文中の将来に関する事項は、本書提出日現在において当社グループが判断したものであります。
(1)経営方針
当社グループは、「関わるすべての人達とともに持続的に成長し、独自の存在感をもって、観光産業と国際交流をリードするグローバル企業」を企業理念として掲げております。
当社グループは、旅行者、取引先、株主を含めた関わる人たち全ての発展と繁栄を目指し、共に成長する共存共栄の精神で観光産業をリードするとともに、世界中から奥深い魅力ある体験を世界の旅行者に届けます。
当社グループの独自性とはバリエーションの広さと奥行きの両方を追求することであります。バリエーションの広さとは旅行者の数に関わらず世界各国の現地体験ツアーをジャンル別に幅広く提供することであり、奥行きとは個性豊かな商品を漏れなく、かつ、重複なく提供することであります。
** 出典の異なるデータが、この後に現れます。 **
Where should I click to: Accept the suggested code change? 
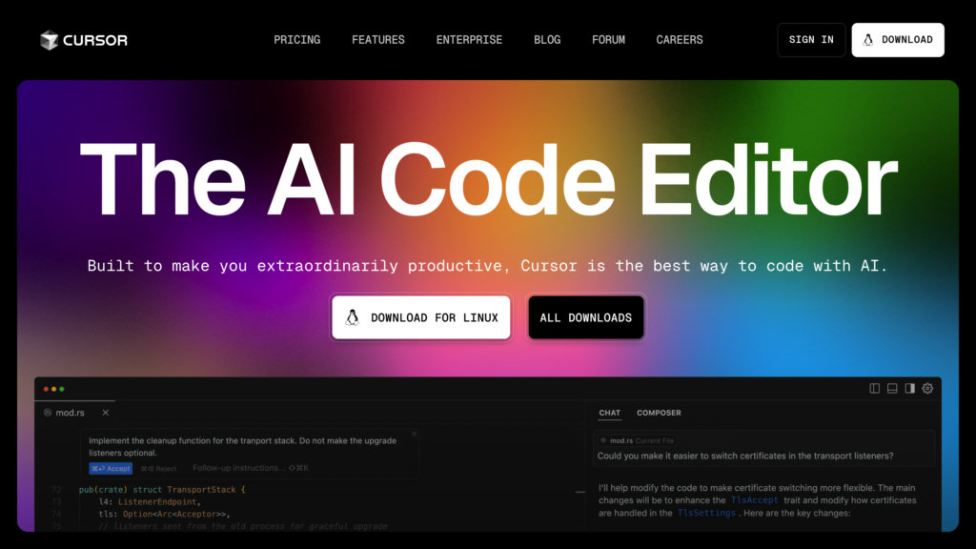tap(111, 468)
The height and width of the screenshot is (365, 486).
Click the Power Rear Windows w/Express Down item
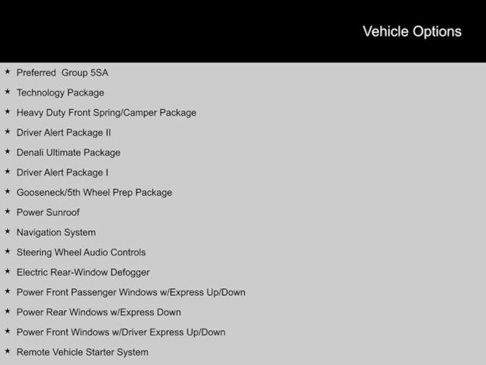(99, 312)
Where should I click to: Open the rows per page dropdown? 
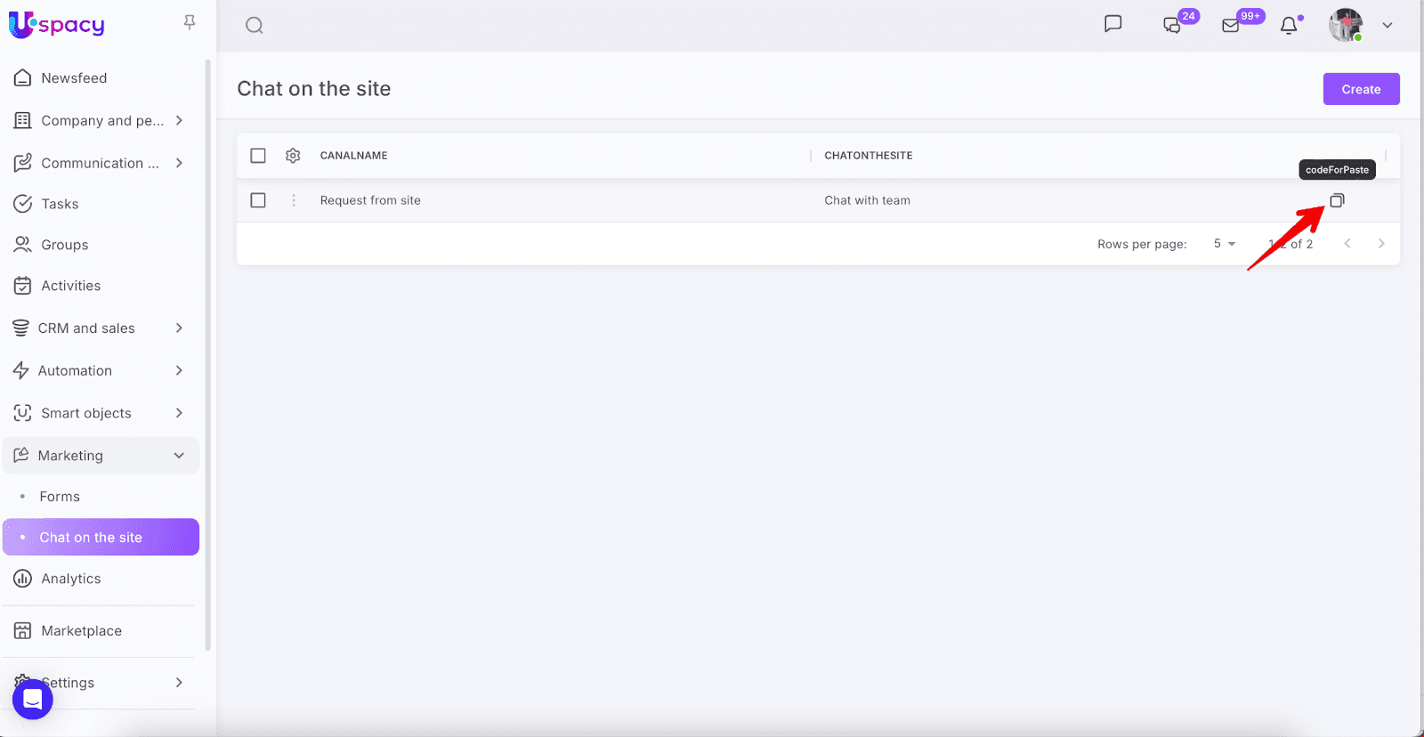pos(1225,244)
そして取扱う商品情報の正確性と品質・安全性に責任を持ち「ベルトラが扱う商品だから」と常に信頼されるサービスの実現を目指しております。
(2)経営戦略等
上記の経営方針のもと、主に日本人の海外旅行向けのサービスを提供する「海外旅行部門」、訪日外国人向けのサービスを提供する「インバウンド部門」、グローバルな旅行者向けに世界各地のサービスを提供する「グローバル部門」に分類し、現地体験ツアーをオンラインで提供できる基盤を作ることを目指しております。
現在では主力の「海外旅行部門」が展開している日本語サイトのほかに、「インバウンド部門」並びに「グローバル部門」が展開している英語、中国語(簡体字・繁体字)、韓国語サイトで事業を展開し、日本人、訪日外国人、並びに海外の旅行者に対応できる豊富かつ高品質な現地体験ツアーの確保と販売を推進してまいります。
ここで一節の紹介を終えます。